Each time I find myself falling into the kind of doubt brought about by being too much in my own head, luckily, last-minute spontaneity (is there any other kind than last minute, though?) propels me back into a world full of people and noise. With absolutely no plan I dashed away for all of 24 hours, door-to-door, even though I had only just come home, had only just done the long drive from the airport, had only just settled in to enjoy half of the Midsommar weekend before returning to work from a too-short vacation. Unsettled by a strange melancholy, though, when a sudden opportunity arose, I jumped at it, and off I flew off to a former stomping ground for an event that served as a kind of an end of endings.

But my god how tired I am now. Do I feel more settled? No. Perhaps, though, more determined. I can’t easily explain this. What kind of determination?

Between reading just about everything Naomi Klein ever wrote (these books make me so angry), I found my “quick-read break” in Roxane Gay’s Hunger. Not that it was a breezy book, but it was further evidence (all thoughtful memoirs seem to provide this) that humans are cruel; humans are resilient; human individuals are beset and defined by tremendous fear and doubt; human individuals do not love themselves much but may come to love themselves, piece by piece, against all odds, only through some miraculous maneuvering, experience and remarkable perseverance.

And it seems, at least in a world where we have too much time to luxuriate in the suffering of our own misery and self-reflection, these experiences and doubts are fundamentally universal.
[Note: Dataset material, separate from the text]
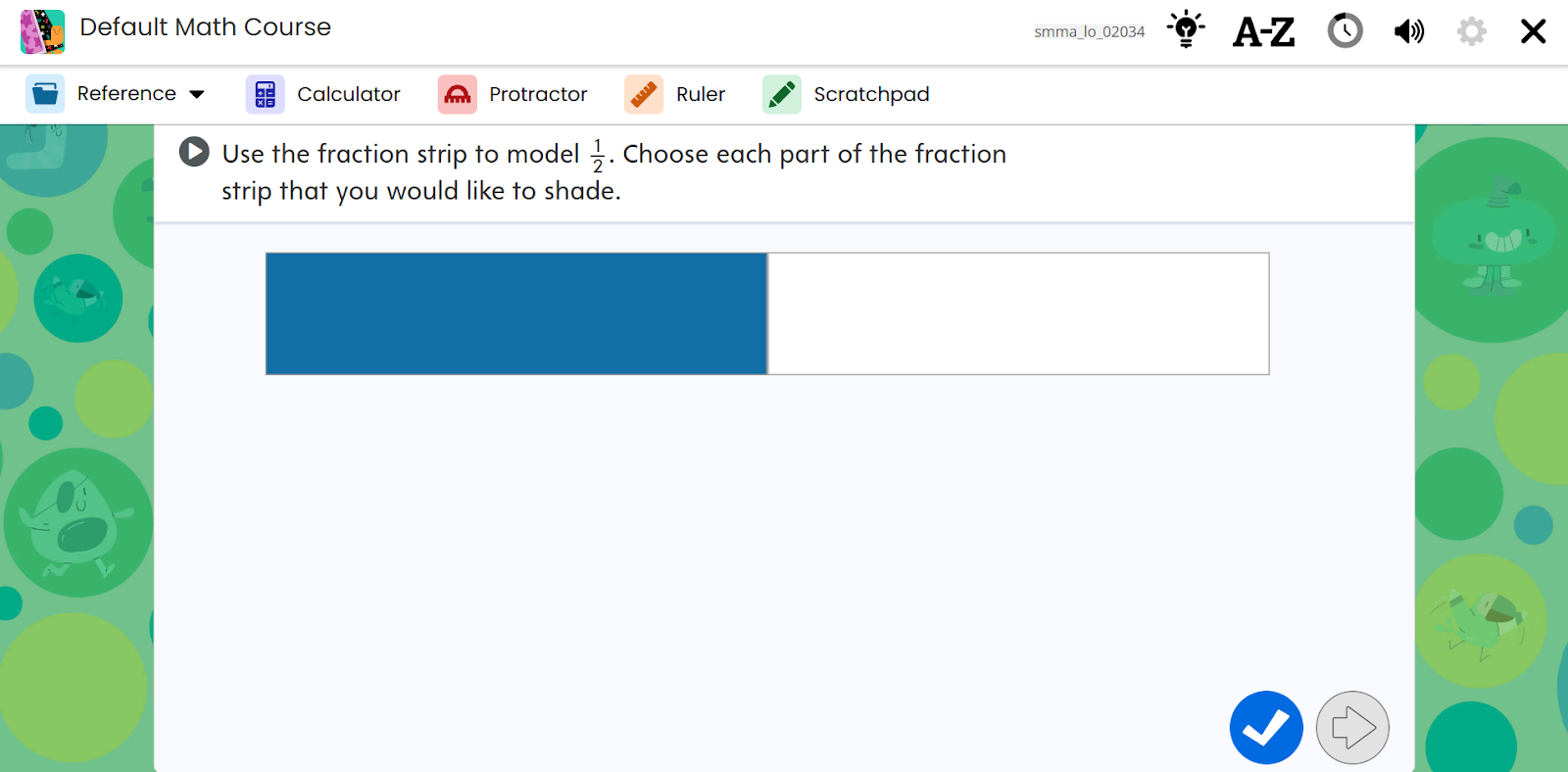Unshade the blue left fraction part
Image resolution: width=1568 pixels, height=772 pixels.
516,314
How many of us have gone into some kind of self-imposed exile, real or within our own bodies or minds? How many of us have self-medicated pain away in a thousand different ways? How many of us have indeed desperately wanted to curry favor with some other person, or god forbid, make them love us, losing or never knowing ourselves or our desires, by submitting to whatever they want – or even what we think they want?
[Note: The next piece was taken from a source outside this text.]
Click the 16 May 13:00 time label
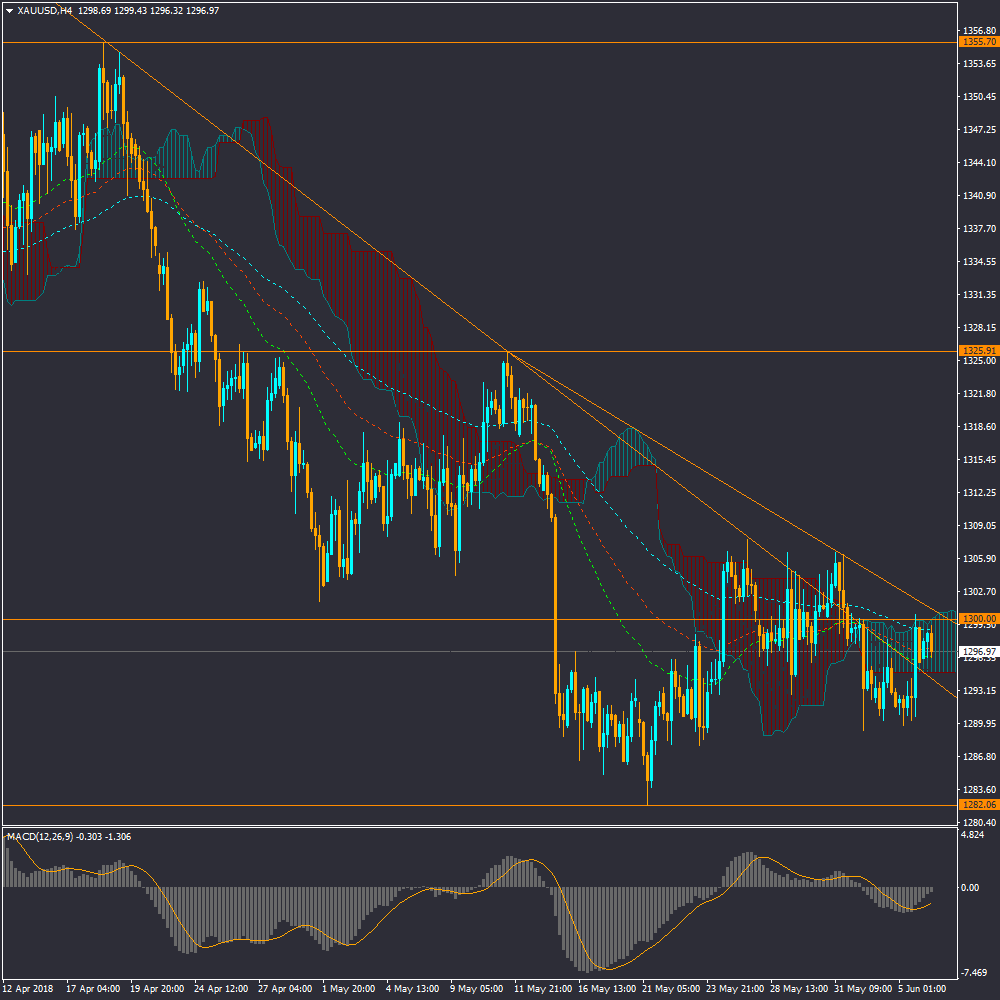The height and width of the screenshot is (1000, 1000). tap(608, 988)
I don’t know that this strange combination of need-to-hide but need-to-please ever completely leaves; it shifts and is not the primary driver of one’s behavior. It does not get one into as much trouble. Less patience and tolerance for the whims, fantasies and projections of others, yes. Pushing back and asserting boundaries, yes. Finding healthier management mechanisms, maybe. But complete immunity? I don’t think it exists. Is this process, though, what I mean by ‘determination’?